### PROBLEM REQUIREMENTS
List the username of every person who posts in the forum thread below about starting Amazon Flex delivery.

### QUOTED PASSAGE
# 2start Flex



## Brookey1980 (Dec 21, 2017)

I'm a Driver in TheCoachellaValley, aka 'TheDesertCities' of southern California~ (PalmSprings area) Don't know if Amazon Flex delivery Drivers are needed almost everywhere? /so here? I tried seeing about signing-up when I heard that you can do deliveries for Amazon. but it was this bizarre run-around.. couldn't find the specific App for doing this or anything. Will someone be so kind to let me in-on how one can start Driving deliveries for Amazon Flex? I'd like to put it in the mix here & there yaknow. 
Thankyou for replies =]


----------



## Amsoil Uber Connect (Jan 14, 2015)

Sign up on your phone so the app will download. However the nearest warehouse / delivery station is in Riverside ID DLA5. Off the 215/ 60 fwy. Flex only goes out to Banning Beaumont and south to Temecula. The other carriers handle the rest.


----------



## XLR8 (Dec 3, 2017)

Hello Brookey1980, I signed up in January through the iPhone App Store (not sure what phone you are on), sign up was easy and similar to Uber and Lyft signups. I did not see any open blocks all January but got an alert this morning that some blocks opened up, with pickup location in Palm Desert (Washington and Country club).


----------



## oicu812 (Aug 29, 2016)

Palm Desert (ZLA3) located at 40050 Harris Ln., Palm Desert, CA 92211 is probably the new (popup) station that just opened.


----------



## Matty760 (Nov 9, 2015)

yes new pop up station just opened on the 14th of Feb. V Day deliveries lol. I just did my first block out of there yesterday! join the FB page for flex drivers in Palm Desert https://www.facebook.com/groups/AFZLA3/


----------

### DATASET SECTION
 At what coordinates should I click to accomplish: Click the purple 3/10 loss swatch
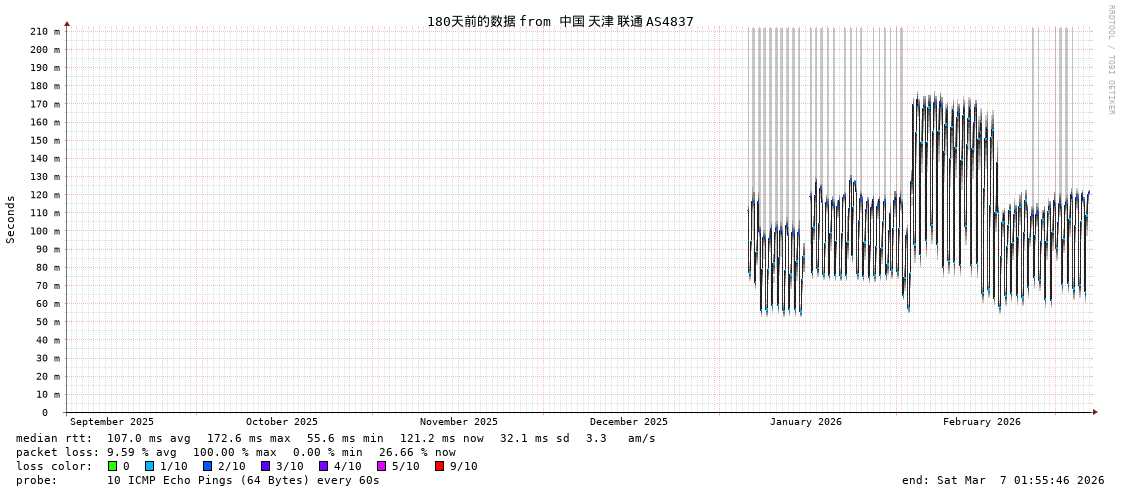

### RESULT BELOW
Brookey1980, Amsoil Uber Connect, XLR8, oicu812, Matty760